* [What you need to do] I'd like every line in the following listing that holds "Twitter" copied.

* [Records supplied]

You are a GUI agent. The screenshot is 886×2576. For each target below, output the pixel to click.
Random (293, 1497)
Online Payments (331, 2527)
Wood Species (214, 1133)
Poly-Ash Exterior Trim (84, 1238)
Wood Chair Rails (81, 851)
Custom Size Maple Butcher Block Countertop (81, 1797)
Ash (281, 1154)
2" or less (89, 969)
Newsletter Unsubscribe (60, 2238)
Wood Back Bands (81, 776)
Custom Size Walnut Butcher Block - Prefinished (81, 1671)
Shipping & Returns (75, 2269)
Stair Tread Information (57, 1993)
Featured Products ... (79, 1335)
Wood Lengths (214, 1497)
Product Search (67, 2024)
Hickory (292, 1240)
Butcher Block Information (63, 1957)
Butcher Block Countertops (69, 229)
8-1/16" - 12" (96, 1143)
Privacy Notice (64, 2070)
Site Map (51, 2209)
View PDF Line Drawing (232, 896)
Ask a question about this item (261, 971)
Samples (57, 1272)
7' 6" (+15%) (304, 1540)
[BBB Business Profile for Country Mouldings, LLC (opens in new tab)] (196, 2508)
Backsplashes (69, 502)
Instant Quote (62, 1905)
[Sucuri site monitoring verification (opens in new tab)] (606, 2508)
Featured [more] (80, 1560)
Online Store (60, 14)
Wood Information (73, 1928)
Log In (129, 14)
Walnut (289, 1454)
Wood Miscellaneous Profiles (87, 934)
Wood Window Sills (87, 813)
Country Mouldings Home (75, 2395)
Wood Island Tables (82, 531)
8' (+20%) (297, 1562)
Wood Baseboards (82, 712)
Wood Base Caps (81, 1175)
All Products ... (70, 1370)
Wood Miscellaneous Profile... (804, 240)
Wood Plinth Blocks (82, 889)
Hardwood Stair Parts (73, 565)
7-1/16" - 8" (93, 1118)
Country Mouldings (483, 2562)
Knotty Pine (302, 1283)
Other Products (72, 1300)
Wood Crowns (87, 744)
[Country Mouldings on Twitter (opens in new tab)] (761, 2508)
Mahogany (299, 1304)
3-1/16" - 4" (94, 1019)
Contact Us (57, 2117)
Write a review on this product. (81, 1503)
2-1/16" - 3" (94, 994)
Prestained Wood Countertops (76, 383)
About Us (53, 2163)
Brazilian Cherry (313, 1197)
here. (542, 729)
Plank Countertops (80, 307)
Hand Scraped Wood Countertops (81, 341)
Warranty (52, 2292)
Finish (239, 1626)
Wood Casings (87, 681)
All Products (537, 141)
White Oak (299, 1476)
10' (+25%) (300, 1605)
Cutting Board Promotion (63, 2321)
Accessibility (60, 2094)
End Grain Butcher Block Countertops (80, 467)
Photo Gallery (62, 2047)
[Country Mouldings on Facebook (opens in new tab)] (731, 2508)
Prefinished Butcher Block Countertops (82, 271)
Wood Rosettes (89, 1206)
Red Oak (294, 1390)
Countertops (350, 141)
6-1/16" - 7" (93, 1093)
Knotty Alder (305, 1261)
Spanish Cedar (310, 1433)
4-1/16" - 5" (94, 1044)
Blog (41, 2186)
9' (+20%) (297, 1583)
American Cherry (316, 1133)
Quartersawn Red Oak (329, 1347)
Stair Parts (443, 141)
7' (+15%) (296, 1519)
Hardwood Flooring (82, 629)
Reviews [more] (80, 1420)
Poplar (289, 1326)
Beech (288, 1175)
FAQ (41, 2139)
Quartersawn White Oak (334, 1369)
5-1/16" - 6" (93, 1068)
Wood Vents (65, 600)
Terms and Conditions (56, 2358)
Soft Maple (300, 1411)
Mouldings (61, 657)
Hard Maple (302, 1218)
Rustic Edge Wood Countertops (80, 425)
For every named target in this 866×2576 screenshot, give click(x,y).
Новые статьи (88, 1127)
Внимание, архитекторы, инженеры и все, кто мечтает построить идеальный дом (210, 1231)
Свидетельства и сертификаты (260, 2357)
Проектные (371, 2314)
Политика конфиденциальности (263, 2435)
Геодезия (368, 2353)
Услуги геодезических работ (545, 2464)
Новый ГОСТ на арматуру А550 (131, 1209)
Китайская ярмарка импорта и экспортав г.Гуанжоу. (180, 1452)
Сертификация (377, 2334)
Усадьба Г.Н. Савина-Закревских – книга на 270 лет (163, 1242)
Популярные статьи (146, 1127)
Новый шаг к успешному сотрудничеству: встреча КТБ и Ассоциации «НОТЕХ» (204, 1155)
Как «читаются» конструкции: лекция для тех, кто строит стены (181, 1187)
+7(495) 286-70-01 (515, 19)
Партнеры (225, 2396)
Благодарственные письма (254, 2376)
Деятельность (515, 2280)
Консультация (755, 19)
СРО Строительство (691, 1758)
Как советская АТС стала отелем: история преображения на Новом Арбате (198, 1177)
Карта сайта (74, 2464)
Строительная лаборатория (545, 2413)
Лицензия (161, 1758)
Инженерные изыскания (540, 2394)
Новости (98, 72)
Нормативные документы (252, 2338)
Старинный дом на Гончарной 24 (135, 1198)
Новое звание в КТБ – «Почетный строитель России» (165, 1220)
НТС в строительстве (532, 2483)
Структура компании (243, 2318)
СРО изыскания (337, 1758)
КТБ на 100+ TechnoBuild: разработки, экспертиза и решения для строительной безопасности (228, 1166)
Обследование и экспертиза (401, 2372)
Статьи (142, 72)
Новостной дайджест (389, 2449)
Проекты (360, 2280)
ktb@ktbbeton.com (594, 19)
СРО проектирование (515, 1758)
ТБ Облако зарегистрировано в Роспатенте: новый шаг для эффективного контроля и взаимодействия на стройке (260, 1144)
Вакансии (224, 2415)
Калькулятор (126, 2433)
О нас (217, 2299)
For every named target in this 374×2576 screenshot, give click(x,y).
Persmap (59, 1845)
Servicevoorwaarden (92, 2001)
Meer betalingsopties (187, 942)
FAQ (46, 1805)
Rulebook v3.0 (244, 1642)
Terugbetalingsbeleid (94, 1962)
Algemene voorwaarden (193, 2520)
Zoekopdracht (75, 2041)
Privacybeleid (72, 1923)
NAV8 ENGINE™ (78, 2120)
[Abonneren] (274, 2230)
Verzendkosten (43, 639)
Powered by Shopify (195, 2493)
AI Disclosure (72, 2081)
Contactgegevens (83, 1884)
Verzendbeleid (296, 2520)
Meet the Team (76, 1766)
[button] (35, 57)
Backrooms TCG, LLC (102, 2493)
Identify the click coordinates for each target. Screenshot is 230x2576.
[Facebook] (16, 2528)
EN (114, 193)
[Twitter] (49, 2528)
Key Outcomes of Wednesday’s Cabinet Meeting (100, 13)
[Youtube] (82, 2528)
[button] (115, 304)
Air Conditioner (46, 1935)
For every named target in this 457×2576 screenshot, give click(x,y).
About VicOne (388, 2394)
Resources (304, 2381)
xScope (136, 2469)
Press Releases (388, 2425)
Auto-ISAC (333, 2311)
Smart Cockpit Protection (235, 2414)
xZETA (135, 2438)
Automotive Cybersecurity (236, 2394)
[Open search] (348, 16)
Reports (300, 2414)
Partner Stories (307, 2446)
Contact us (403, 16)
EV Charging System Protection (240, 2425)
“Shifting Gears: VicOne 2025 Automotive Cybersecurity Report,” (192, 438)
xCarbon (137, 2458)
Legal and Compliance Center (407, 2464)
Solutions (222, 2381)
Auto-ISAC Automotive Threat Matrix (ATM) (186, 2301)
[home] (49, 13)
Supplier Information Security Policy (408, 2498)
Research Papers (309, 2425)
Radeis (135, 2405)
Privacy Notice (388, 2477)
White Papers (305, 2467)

* [Exercise answer]
[Country Mouldings on Twitter (opens in new tab)] (761, 2508)
[Twitter] (49, 2528)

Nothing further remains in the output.